Axcella, a renowned clinical-stage biotechnology firm aimed at leveraging EMMs (endogenous metabolic modulators) to pioneer a unique and new approach for the treatment of complex diseases and enhancing health, has reportedly announced positive top-line results from AXA1125-003.
AXA1125-003 is a randomized, placebo-controlled, and multi-arm clinical study evaluating the impact of AXA1957 and AXA1125 on tolerability, safety, and effects over functions and structures of the liver, as assessed by a comprehensive team of imaging and soluble biomarkers connected to inflammation, metabolism, and fibrosis.
Both AXA1957 and AXA1125 are different product candidates and are proprietary compositions of derivatives and amino acids designed to aid liver health. 102 adult NAFLD (non-alcoholic fatty liver disease) subjects were tested in this non-IND trial, the participants with presumed NASH (non-alcoholic steatohepatitis), on the basis of inclusion criteria, were dosed with AXA1125 with a ratio of 2:2:2:1, one of two doses of AXA1957, or a placebo administered twice every day for about 16 weeks. Subjects in the trial were stratified on the basis of the absence or presence of type 2 diabetes.

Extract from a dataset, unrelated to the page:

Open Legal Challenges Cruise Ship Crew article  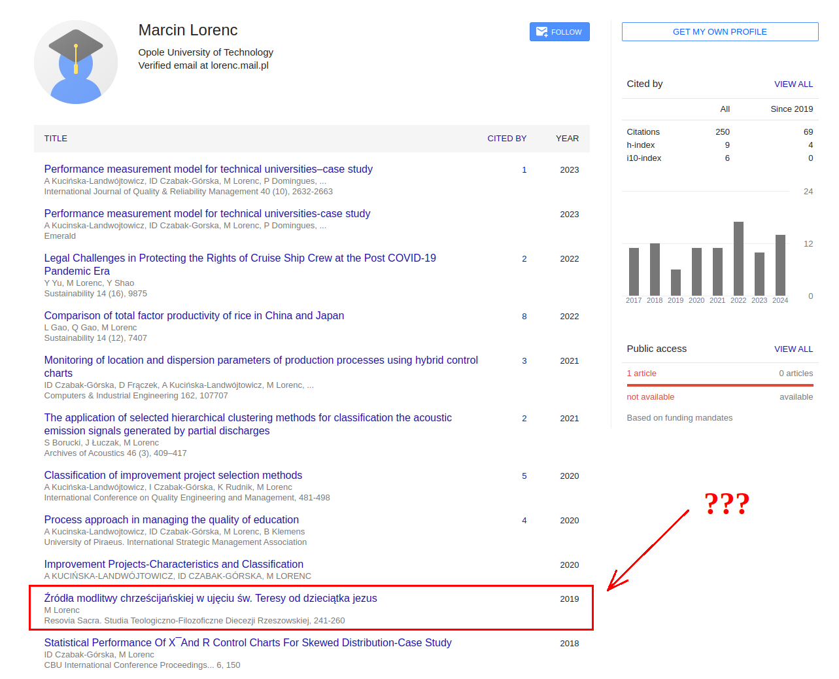[239, 258]
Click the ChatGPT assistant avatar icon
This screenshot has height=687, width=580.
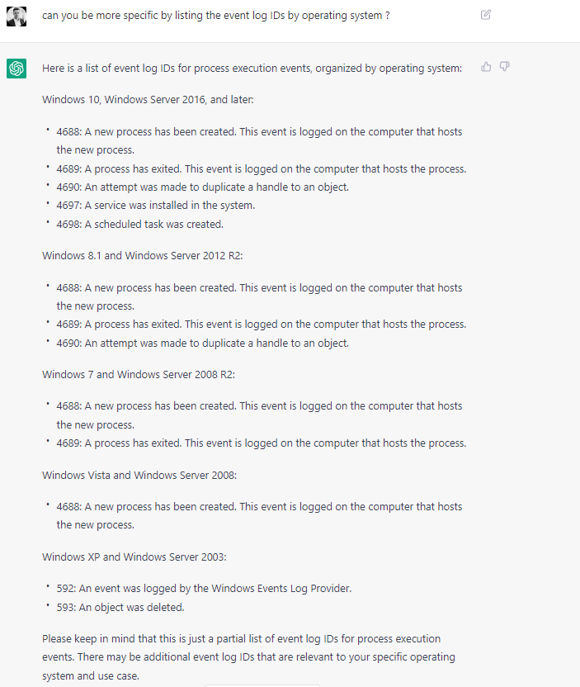click(18, 68)
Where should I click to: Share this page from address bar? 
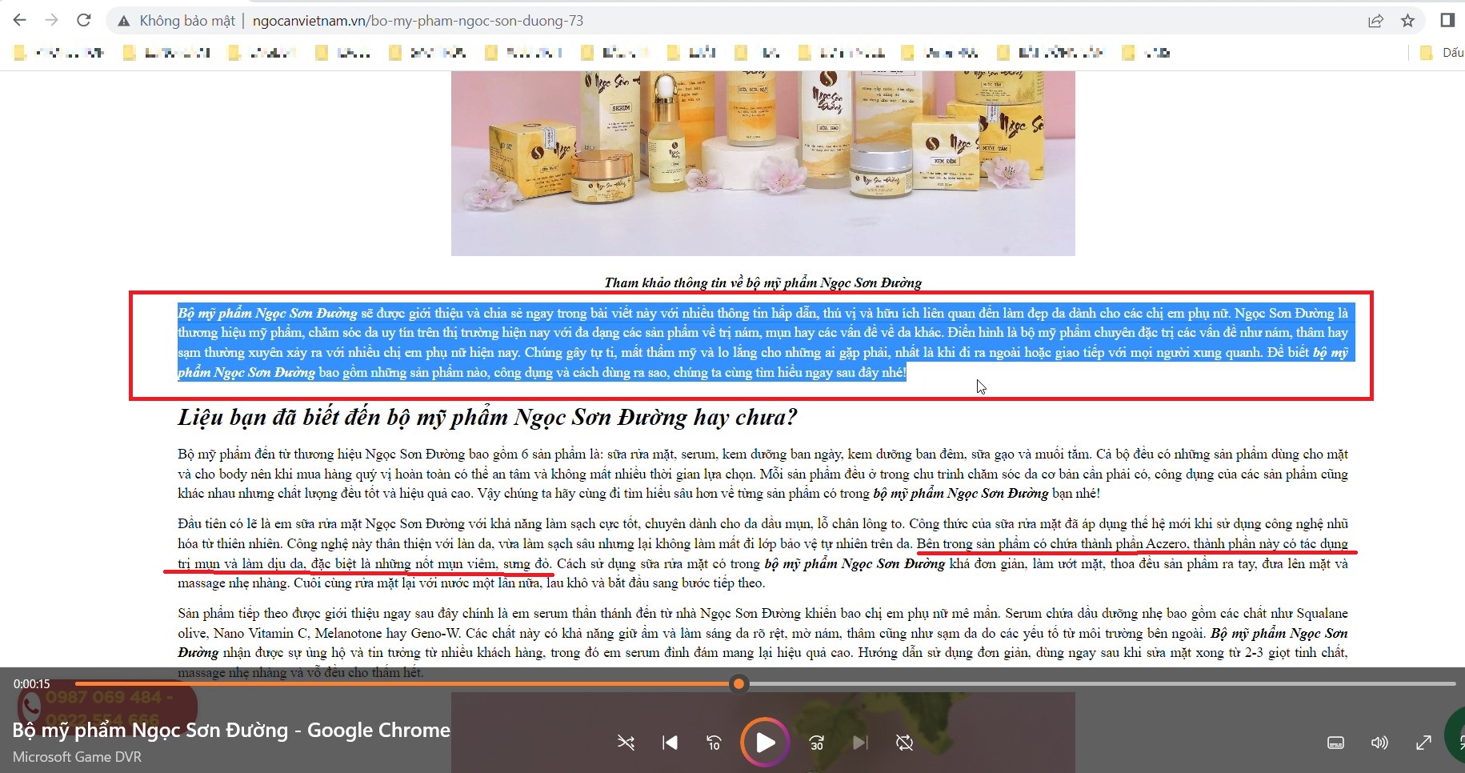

Outcomes from this trial showed that AXA1957 and AXA1125 were usually well-tolerated, with certain levels of sustained reductions recorded for both the product candidates versus placebo in important biomarkers of inflammation, fibrosis and metabolism for more than 16 weeks.
The Chief Medical Officer at Axcella, Manu Chakravarthy, M.D., Ph.D., stated that in AXA1125-003, the company was seeking to evaluate tolerability and safety while also finding what differential responses might be observed from AXA1957 and AXA1125 across markers of inflammation, fibrosis, and metabolism.
Chakravarthy further added that it is gratifying that a multifactorial activity as well as favorable tolerability profile were recorded for AXA1125 in the placebo-controlled, multi-arm randomized trial, which replicates outcomes from the company’s previous clinical trial in patients with type 2 diabetes and NAFLD.